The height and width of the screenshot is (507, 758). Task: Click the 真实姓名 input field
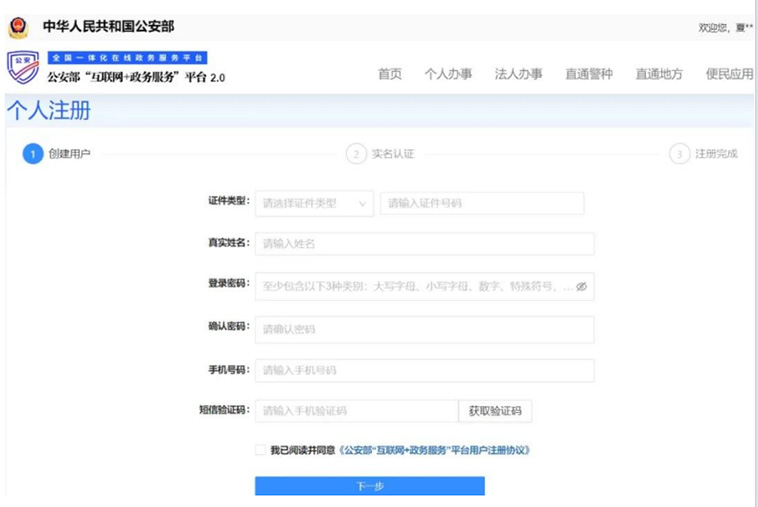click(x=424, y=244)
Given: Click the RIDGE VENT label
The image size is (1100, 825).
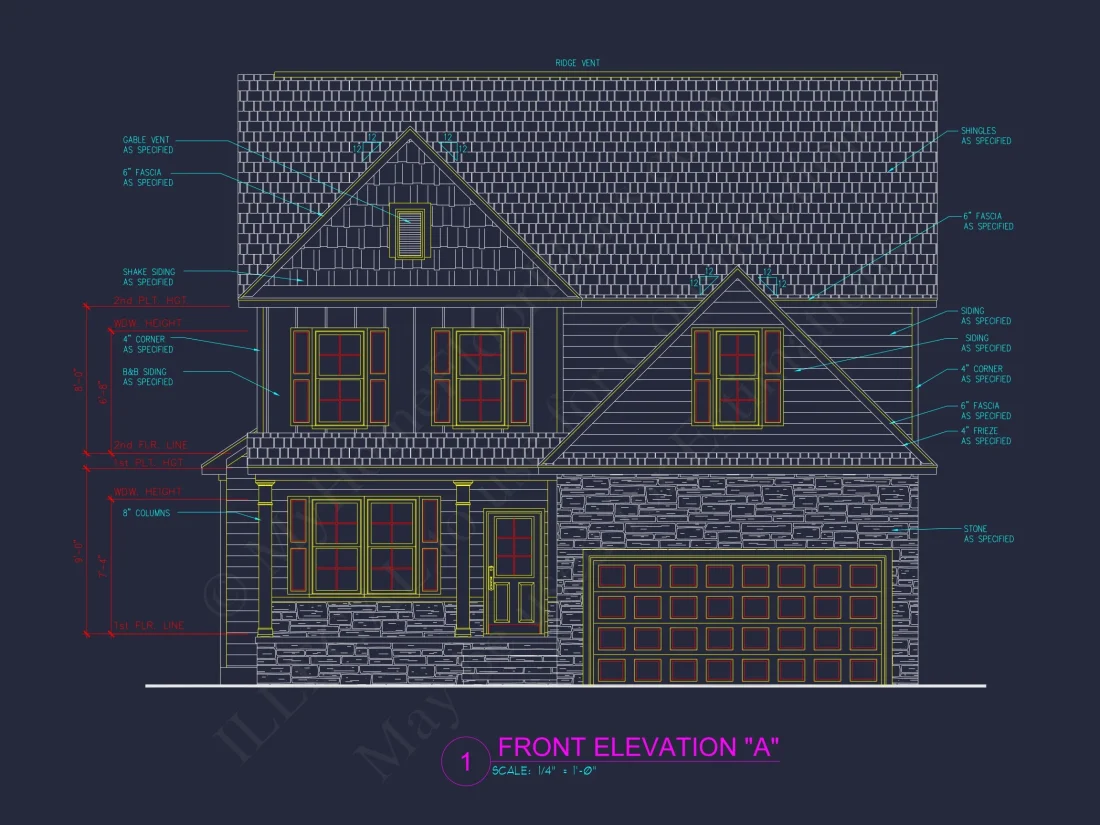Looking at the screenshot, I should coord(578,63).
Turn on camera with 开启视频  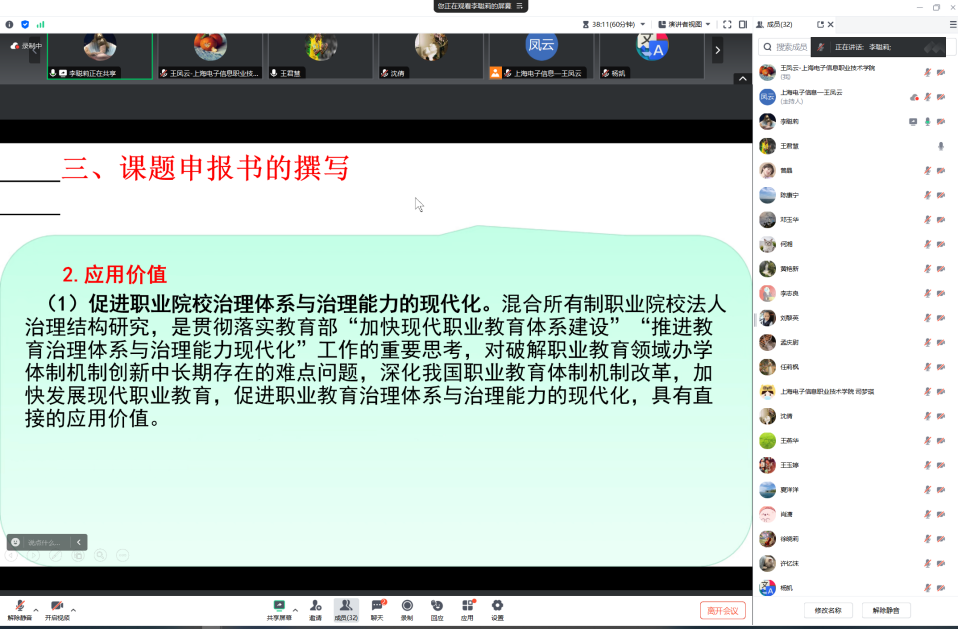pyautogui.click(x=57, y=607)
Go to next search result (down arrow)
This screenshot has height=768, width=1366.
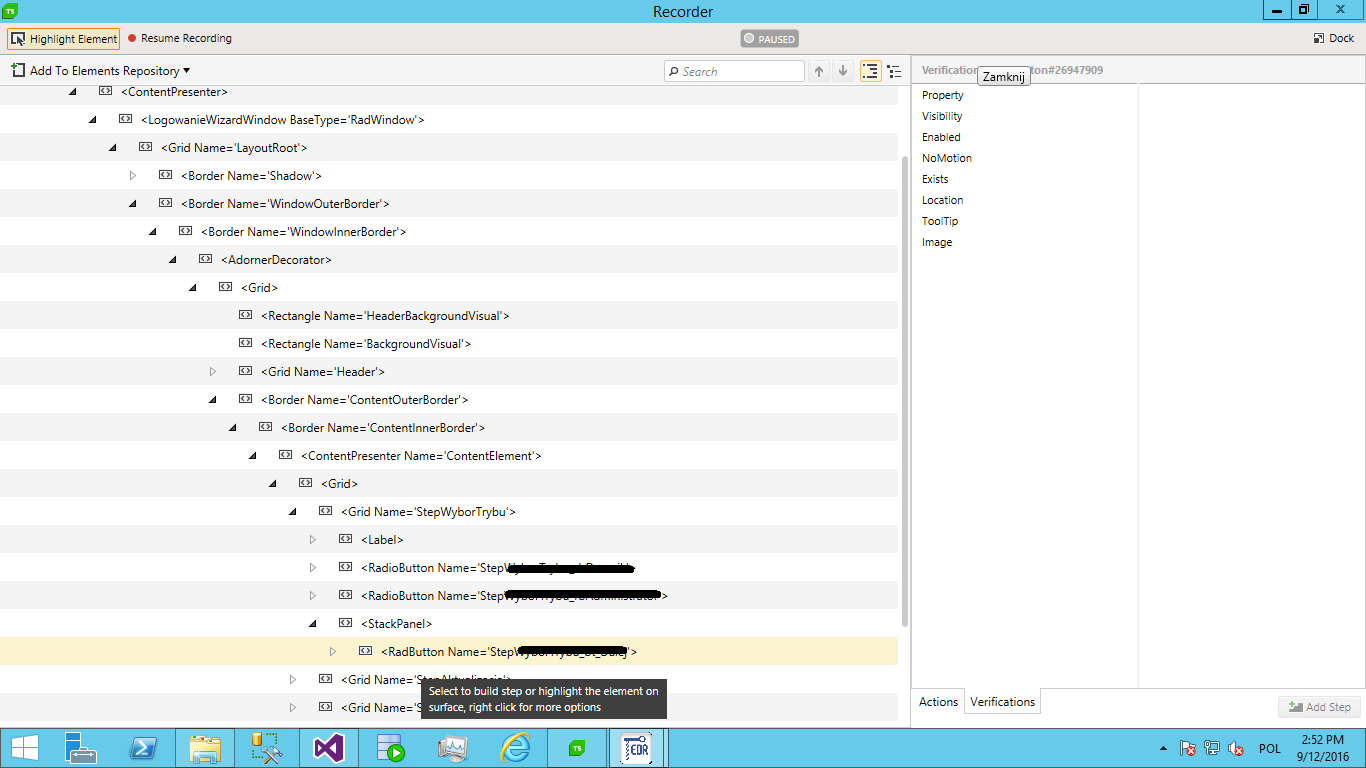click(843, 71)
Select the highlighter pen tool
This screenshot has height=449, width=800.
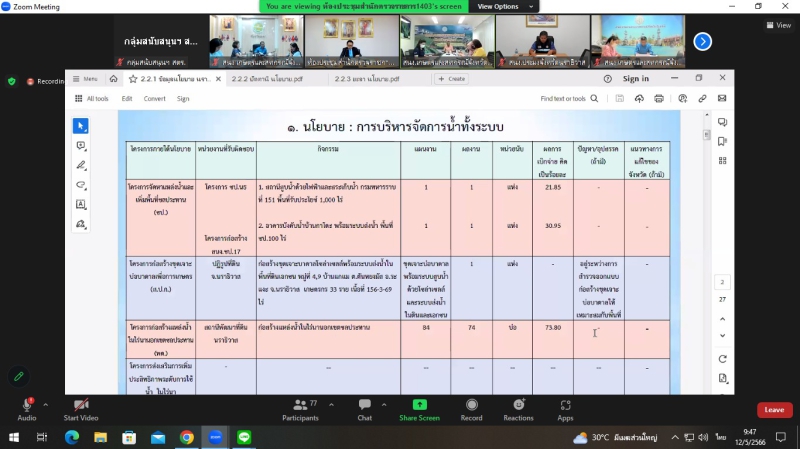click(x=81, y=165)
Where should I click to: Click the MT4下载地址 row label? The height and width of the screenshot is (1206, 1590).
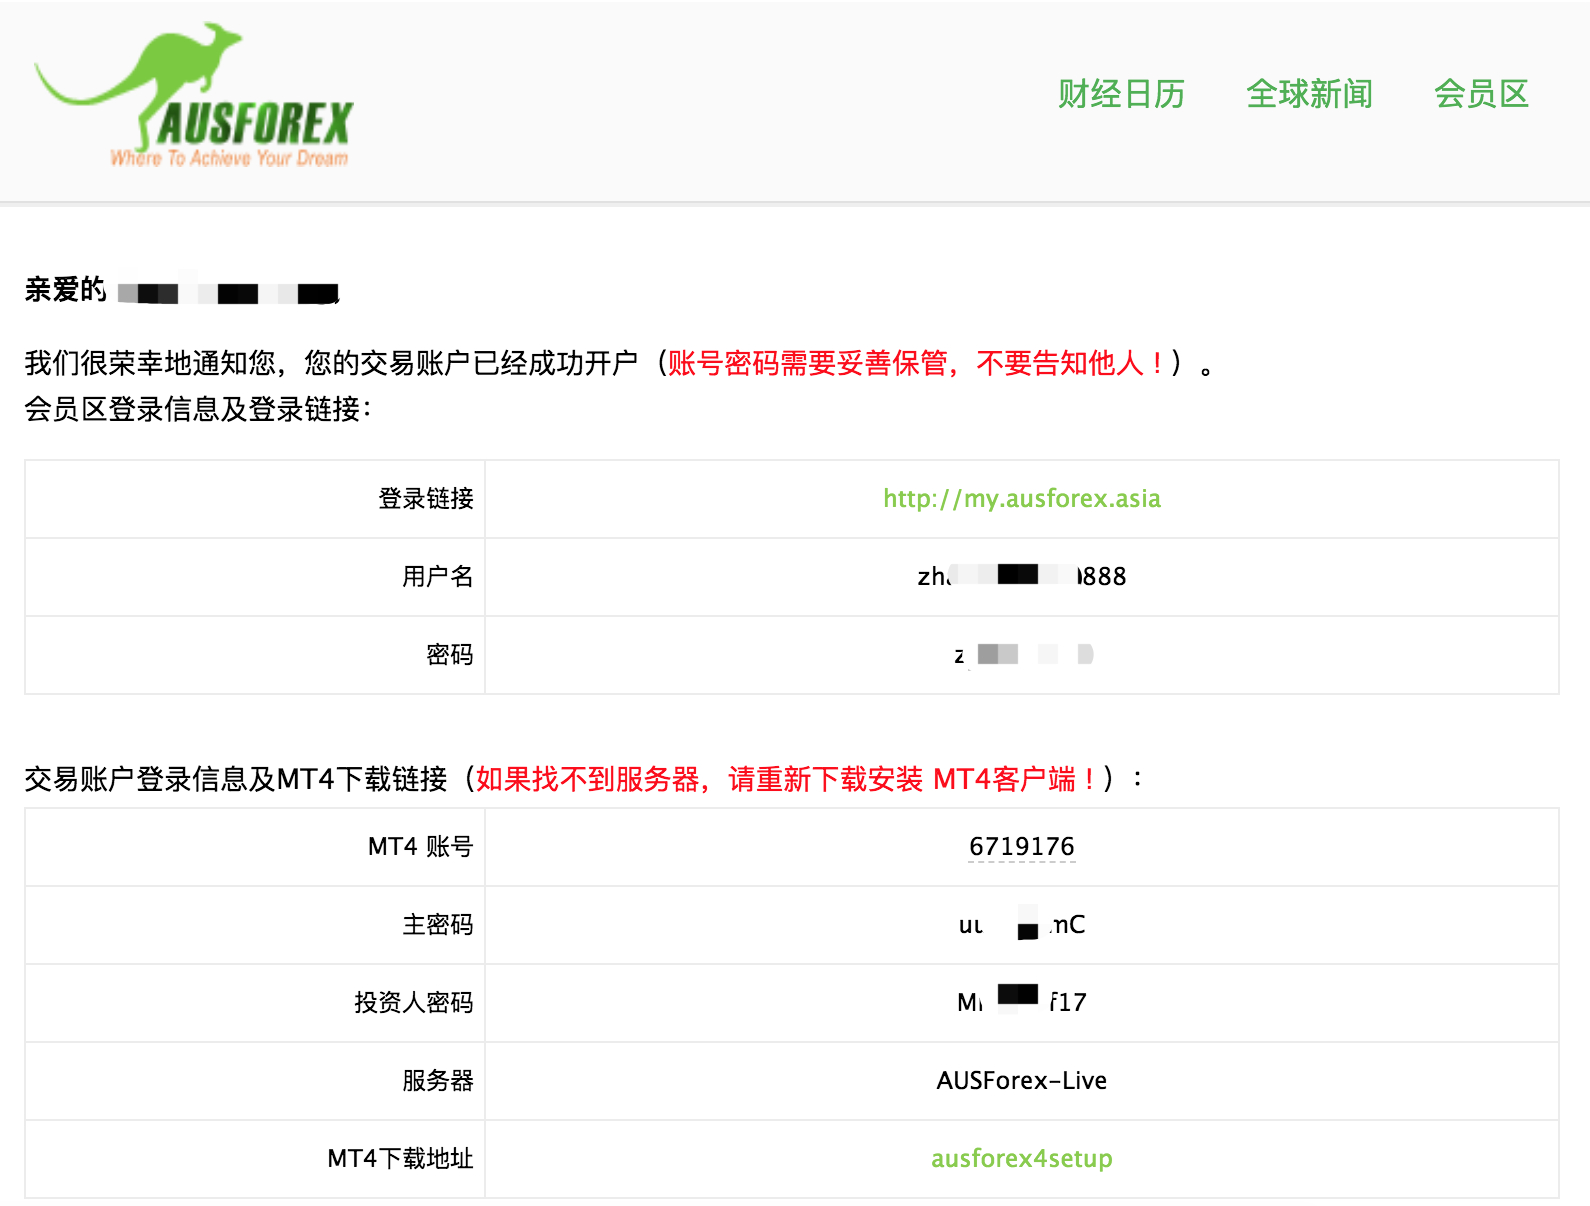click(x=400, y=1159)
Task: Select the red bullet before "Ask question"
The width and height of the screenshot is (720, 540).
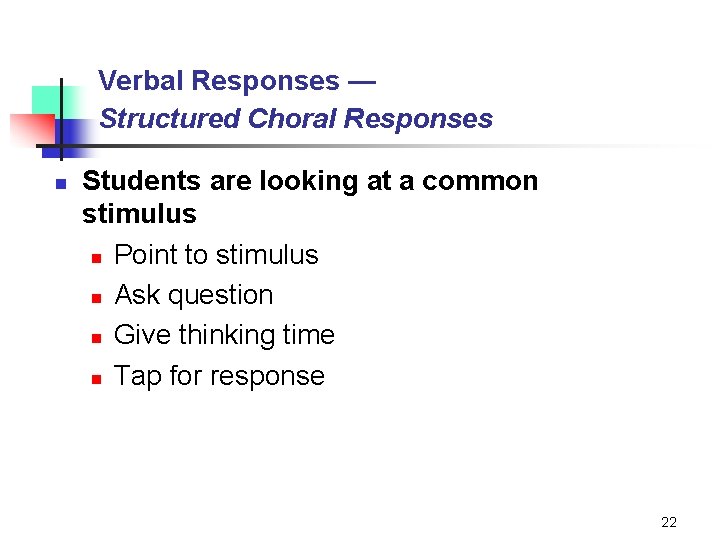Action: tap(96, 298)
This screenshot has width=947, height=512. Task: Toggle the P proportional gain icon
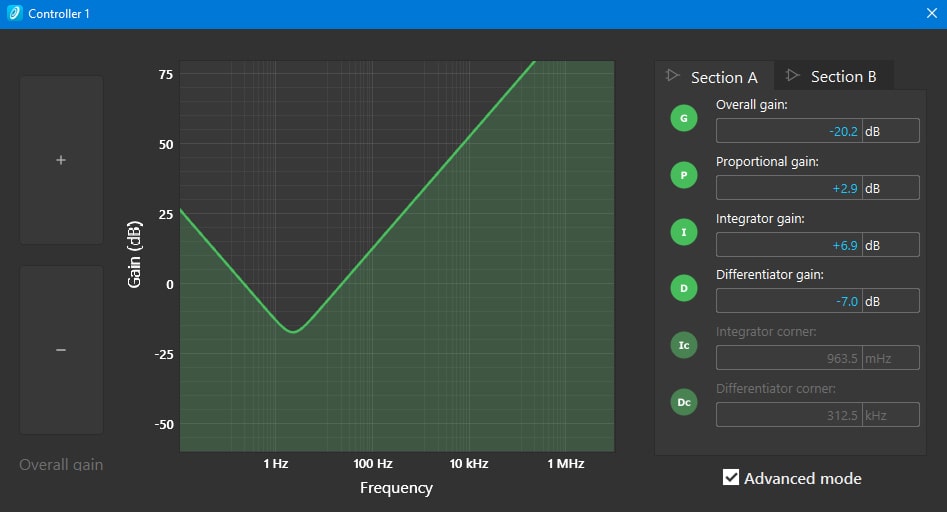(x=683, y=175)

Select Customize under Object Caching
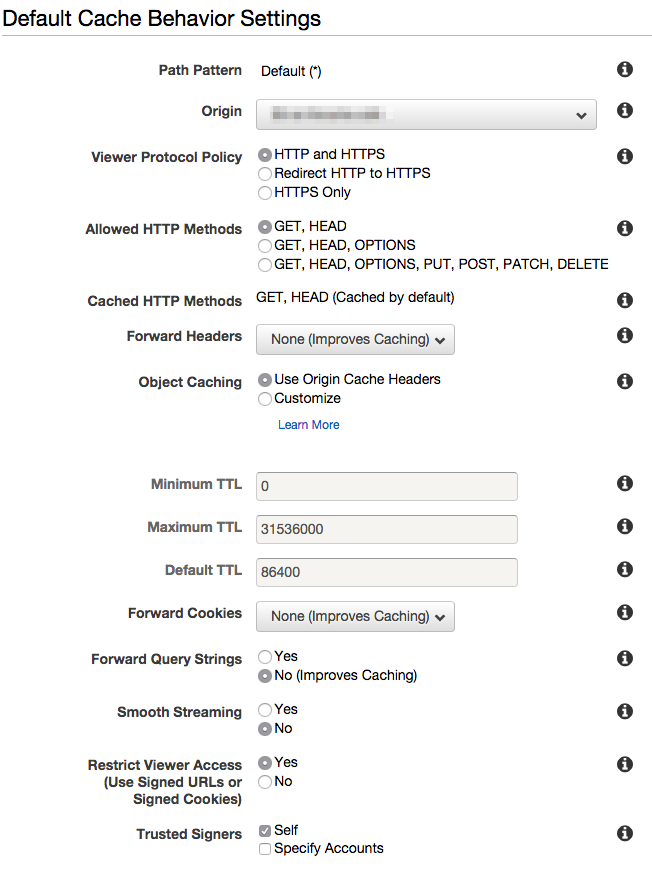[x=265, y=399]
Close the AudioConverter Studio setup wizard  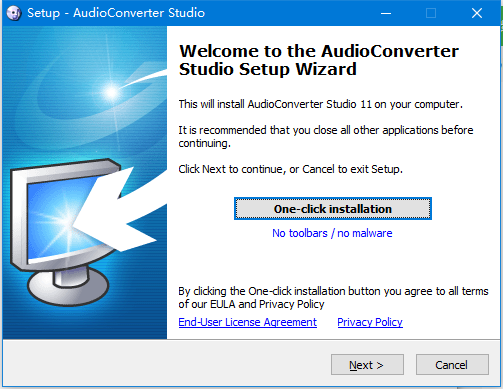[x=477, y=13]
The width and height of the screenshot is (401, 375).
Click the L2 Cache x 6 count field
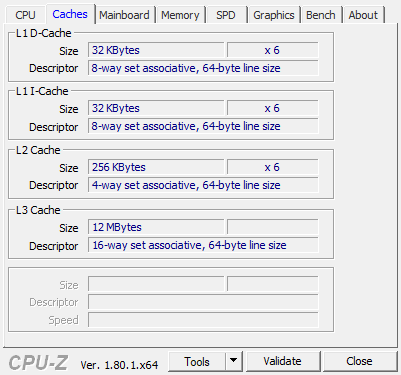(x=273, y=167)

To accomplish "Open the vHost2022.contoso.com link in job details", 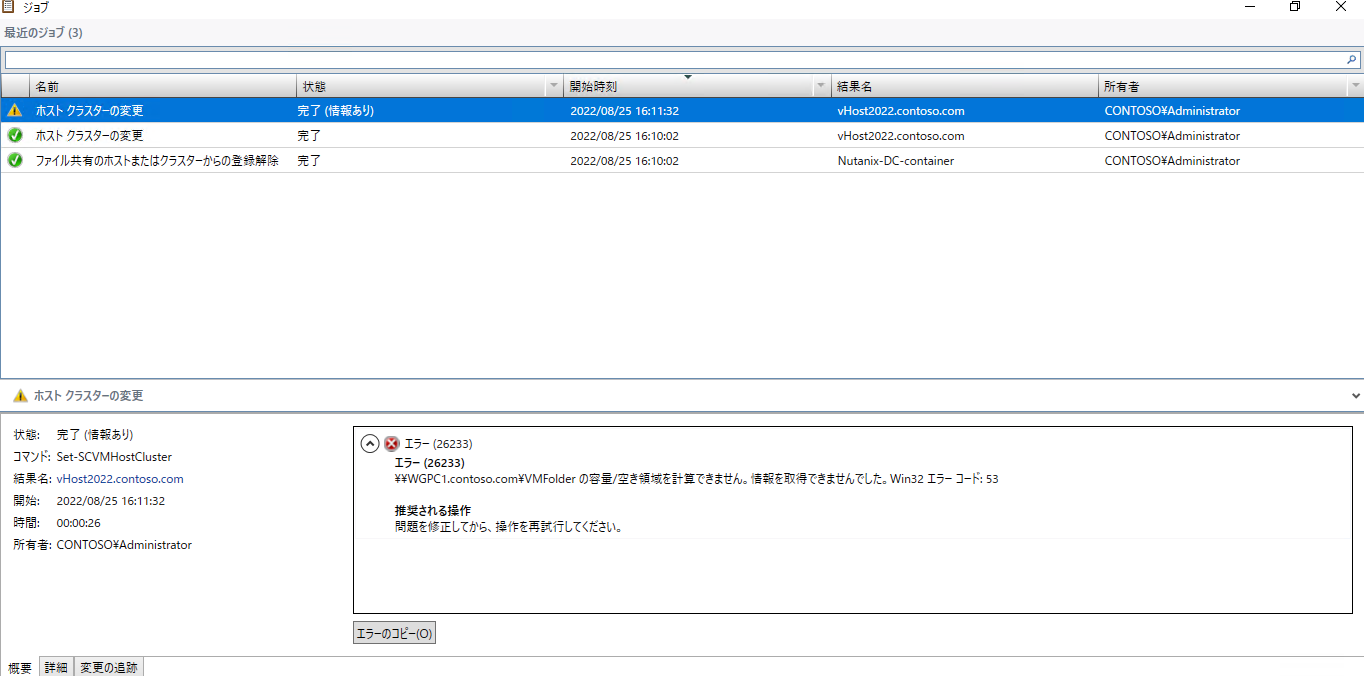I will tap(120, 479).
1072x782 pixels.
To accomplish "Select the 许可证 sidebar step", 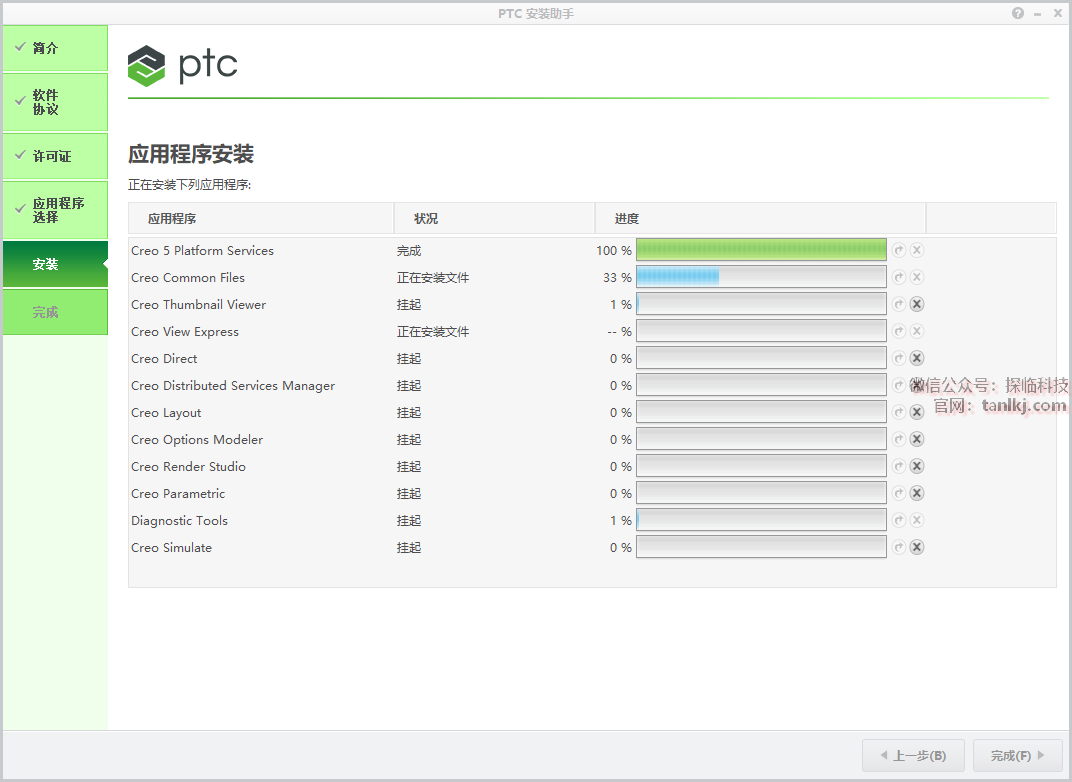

= = = = = = =

In the data above, find the line with "This screenshot has height=449, width=800." and the line with "Task: Select the". Please copy exactly those two lines and every line between them, but not the pictures.

This screenshot has height=449, width=800.
click(x=81, y=165)
Where should I click to: Click the MT4下载地址 row label? The height and width of the screenshot is (1206, 1590).
click(x=400, y=1159)
Task: Select the red bullet before "Ask question"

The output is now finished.